They really got his goat.

I’d like to see that rodeo.

I fall asleep when I count goats.

Wait, did you just say “I follow sheep when I mount goats.”?

Any trolls reading the OP will be treated gruffly.


Let’s not butt heads.

What? Sorry, I nodded off for a moment.

The Government will give people extra money if they have goats on their property, so there is an incentive to steal these animals. Just part of the dangers of living in a nanny state.

You’ve got to be kidding me!

Not at all. A man can make a lot of money stealing and selling goats. Might even become a billyonaire.

Let’s not cross that bridge until we come to it.

These puns smell like a goat.

This thread has the potential to be the Greatest Of All Time.


They make me horny.

“That there’s the Sheriff’s gal”!

There’s a Magic card for that.

As long as people don’t take it too far.

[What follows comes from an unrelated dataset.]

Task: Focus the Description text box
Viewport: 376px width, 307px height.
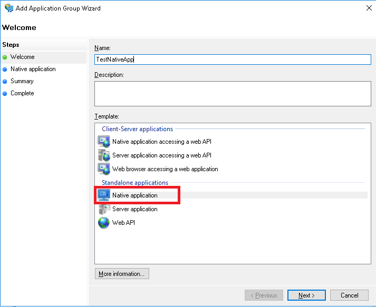Action: point(232,94)
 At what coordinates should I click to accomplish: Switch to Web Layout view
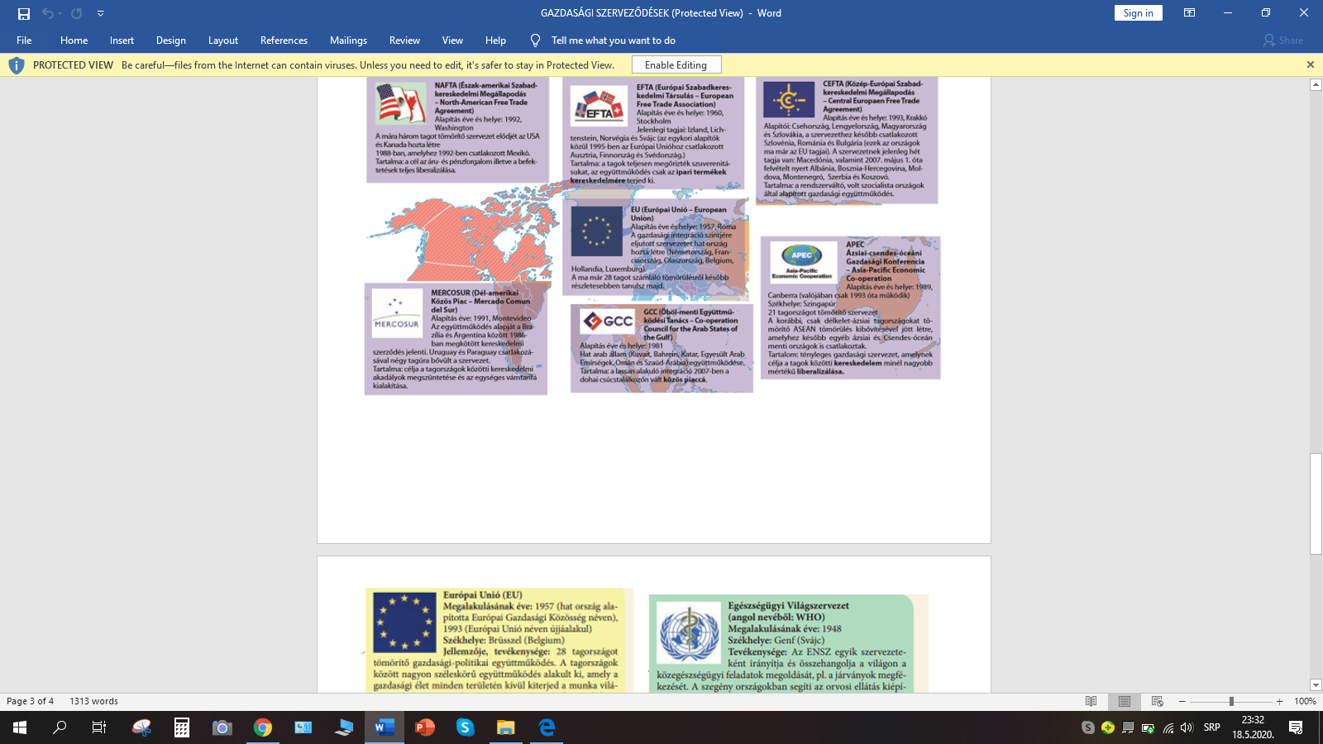pyautogui.click(x=1157, y=701)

We’ve gotta handle this with kid gloves.

I have as little to do with them as possible. I bought my wife a very expensive set of clippers to shear them with. She is too lazy, and hires someone to do it. I get to write the check to them. :rolleyes:

Always pay your sheep shearing bills. Otherwise you might find *yourself *over a bharal.

If you do not shear them

they will get urine soaking the fur around their backend, which scalds the skin, which attracts flies that then lay eggs there. The maggots feast on the diseased urine-scalded tissue. Search “sheep fly strike”.

I loved the note at the beginning of the movie: This story is truer than you might think.